### Tasks for this exercise
1) List every person named in the article on married museum co-directors.
2) Write the next part of the article on married museum co-directors, picking up after its final sentence.

### Selected excerpt
MARRIED MUSEUM CO-DIRECTORS: A LEADERSHIP MODEL FOR THE FUTURE?


In January 2013, when Maine’s Bowdoin College announced the appointment of Frank H. Goodyear III and Anne Collins Goodyear as co-directors of its campus art museum, initial reviews of the married couple’s hiring varied. “CC me on that, honey,” ARTnews magazine tweeted archly; the Association of Art Museum Directors handle liked that post. In the Observer, Andrew Russeth noted that the co-leadership model follows the ancient Roman diarchy, which was “ruled by two leaders.” An “exit interview” in The Washington Post noted the longtime curators had not come to the National Portrait Gallery as a package deal but were leaving it together. “Forget splitting the household chores,” the Post’s Katherine Boyle wrote. “Their upcoming experiment in management and marriage is one that would make Sheryl Sandberg fans downright euphoric.”

### Supplied entries
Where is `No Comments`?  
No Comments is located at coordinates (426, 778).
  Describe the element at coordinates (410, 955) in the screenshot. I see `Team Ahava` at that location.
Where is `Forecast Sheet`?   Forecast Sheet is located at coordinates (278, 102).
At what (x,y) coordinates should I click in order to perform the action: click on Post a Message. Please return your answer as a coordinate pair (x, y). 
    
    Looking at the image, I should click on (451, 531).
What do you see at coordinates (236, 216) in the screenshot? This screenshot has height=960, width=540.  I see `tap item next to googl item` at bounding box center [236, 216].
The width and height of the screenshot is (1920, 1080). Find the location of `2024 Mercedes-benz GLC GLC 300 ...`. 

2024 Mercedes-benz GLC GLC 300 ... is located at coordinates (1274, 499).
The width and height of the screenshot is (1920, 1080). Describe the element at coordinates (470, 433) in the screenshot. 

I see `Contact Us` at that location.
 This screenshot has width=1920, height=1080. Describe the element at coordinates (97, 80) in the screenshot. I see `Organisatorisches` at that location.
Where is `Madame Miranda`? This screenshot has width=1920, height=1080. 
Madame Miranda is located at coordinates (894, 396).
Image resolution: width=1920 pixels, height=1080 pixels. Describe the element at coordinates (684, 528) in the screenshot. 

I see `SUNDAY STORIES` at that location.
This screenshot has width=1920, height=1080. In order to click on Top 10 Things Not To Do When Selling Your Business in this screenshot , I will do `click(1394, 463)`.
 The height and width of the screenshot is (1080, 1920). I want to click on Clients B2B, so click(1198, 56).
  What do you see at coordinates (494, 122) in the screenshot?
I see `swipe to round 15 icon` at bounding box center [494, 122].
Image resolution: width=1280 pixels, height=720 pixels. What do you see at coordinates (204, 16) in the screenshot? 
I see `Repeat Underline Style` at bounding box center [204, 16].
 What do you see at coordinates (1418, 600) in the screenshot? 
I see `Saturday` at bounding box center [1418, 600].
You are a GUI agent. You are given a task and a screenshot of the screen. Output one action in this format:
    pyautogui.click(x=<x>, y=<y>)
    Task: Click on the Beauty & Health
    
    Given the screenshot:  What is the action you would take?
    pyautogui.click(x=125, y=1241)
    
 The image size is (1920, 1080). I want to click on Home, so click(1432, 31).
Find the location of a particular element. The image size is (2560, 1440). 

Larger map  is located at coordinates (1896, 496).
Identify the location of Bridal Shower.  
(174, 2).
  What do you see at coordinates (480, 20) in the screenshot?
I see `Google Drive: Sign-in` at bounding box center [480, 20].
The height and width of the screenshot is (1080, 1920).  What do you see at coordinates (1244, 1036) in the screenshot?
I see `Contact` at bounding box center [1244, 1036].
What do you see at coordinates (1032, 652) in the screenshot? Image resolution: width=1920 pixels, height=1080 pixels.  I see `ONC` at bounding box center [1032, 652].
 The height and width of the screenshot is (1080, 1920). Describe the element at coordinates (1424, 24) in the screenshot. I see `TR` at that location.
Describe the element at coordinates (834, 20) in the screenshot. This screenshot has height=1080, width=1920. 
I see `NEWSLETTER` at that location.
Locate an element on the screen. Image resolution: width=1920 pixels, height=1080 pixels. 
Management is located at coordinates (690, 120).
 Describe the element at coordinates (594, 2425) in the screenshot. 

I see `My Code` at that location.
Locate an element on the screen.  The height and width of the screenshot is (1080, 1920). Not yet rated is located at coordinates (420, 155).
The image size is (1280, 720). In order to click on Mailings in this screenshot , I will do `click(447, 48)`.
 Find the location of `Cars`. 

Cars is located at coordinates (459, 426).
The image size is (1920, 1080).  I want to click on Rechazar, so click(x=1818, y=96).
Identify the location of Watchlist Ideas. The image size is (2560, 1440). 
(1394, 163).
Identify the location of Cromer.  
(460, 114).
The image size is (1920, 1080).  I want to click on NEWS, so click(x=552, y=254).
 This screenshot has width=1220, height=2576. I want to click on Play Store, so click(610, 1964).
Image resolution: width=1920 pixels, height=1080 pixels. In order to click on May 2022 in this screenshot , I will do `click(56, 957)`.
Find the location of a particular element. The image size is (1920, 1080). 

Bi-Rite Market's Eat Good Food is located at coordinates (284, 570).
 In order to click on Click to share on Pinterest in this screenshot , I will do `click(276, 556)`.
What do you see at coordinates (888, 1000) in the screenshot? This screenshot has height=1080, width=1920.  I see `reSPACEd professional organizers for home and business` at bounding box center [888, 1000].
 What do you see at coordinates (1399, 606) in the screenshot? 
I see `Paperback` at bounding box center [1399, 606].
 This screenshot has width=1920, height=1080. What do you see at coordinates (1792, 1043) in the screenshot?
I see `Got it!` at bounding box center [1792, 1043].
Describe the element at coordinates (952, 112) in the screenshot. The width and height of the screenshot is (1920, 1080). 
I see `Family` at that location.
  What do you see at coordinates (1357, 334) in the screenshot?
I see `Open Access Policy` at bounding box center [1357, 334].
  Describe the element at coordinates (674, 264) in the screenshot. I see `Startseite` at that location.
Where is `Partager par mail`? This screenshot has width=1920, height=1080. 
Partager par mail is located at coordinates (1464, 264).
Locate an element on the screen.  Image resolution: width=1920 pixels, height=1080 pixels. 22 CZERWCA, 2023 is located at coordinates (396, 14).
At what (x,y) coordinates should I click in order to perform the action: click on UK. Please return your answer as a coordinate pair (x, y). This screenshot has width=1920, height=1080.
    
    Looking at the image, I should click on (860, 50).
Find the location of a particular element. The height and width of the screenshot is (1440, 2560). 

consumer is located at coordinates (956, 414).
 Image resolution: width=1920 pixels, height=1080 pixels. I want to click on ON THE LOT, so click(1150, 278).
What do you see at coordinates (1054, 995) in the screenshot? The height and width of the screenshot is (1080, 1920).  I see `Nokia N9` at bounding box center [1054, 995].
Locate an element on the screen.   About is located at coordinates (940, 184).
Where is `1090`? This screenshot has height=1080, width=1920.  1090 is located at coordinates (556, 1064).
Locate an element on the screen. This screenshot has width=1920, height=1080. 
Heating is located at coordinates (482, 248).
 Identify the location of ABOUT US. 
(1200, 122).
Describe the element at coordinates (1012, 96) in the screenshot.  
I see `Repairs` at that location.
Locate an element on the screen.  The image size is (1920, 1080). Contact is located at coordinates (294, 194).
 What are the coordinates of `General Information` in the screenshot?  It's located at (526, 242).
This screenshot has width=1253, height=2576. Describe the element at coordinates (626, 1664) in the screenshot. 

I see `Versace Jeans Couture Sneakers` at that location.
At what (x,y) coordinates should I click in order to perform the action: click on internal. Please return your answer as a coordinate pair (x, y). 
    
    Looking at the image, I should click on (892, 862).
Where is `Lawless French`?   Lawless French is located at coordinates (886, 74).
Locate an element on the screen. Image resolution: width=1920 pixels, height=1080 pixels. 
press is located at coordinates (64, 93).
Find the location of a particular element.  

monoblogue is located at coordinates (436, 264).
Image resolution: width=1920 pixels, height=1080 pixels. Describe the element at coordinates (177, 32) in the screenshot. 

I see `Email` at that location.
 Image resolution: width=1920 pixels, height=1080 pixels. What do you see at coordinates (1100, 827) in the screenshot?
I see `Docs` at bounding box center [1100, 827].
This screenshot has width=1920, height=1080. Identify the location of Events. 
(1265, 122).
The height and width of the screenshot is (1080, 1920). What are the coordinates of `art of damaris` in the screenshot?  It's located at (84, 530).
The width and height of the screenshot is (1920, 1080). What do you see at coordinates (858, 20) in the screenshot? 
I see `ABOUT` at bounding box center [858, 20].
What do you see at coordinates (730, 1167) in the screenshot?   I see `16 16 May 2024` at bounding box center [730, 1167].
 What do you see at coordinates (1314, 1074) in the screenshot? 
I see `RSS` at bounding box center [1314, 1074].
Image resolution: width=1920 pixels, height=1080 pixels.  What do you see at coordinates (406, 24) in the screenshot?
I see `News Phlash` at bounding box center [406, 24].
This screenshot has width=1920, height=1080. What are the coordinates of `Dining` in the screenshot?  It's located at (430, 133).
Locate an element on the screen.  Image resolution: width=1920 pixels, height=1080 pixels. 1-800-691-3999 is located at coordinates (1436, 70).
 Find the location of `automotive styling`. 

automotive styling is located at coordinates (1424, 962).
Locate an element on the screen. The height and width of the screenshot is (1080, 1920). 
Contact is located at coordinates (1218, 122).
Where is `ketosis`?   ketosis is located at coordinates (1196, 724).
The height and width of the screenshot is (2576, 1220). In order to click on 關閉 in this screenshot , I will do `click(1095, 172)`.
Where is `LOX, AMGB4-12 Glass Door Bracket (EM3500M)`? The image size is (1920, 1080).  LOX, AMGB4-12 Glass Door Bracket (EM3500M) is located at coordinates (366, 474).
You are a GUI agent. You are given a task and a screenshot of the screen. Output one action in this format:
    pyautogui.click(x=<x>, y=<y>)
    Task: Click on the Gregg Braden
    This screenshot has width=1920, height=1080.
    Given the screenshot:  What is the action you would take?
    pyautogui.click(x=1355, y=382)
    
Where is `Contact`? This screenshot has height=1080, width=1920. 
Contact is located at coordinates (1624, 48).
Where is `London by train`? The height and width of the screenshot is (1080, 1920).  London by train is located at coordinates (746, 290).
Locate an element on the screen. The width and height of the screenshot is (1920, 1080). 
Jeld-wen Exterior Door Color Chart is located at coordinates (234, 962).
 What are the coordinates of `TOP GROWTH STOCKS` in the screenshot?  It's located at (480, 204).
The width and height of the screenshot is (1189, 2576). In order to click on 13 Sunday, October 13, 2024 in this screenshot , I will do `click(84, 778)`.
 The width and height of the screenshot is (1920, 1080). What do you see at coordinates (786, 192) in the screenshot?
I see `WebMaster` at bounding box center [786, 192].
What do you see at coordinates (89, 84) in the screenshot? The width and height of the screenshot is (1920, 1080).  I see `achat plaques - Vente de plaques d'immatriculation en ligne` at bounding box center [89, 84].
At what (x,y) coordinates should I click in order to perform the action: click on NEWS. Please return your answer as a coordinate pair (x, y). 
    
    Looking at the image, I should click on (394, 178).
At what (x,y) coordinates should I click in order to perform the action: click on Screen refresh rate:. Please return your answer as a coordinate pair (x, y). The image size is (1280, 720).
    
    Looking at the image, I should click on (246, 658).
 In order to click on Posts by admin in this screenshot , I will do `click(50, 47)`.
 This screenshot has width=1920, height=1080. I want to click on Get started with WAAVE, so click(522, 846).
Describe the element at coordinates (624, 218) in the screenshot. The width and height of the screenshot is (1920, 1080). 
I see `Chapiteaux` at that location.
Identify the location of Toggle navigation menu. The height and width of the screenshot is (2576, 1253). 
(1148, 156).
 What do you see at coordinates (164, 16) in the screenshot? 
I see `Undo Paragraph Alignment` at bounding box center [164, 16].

### Answer set
1) Frank H. Goodyear III, Anne Collins Goodyear, Andrew Russeth, Katherine Boyle, Sheryl Sandberg

2)
The “Great Man” leadership theory, in which “one sole leader rules over the masses from the ivory tower,” has expired, although co-leadership, absent a strong relationship, “can easily become draining and frustrating,” opined a 2015 Harvard Business Review article. Bowdoin’s now-5-year-old “experiment” comes at a time when museums are increasingly responding to gender gaps in the C-suite, and its museum equivalent.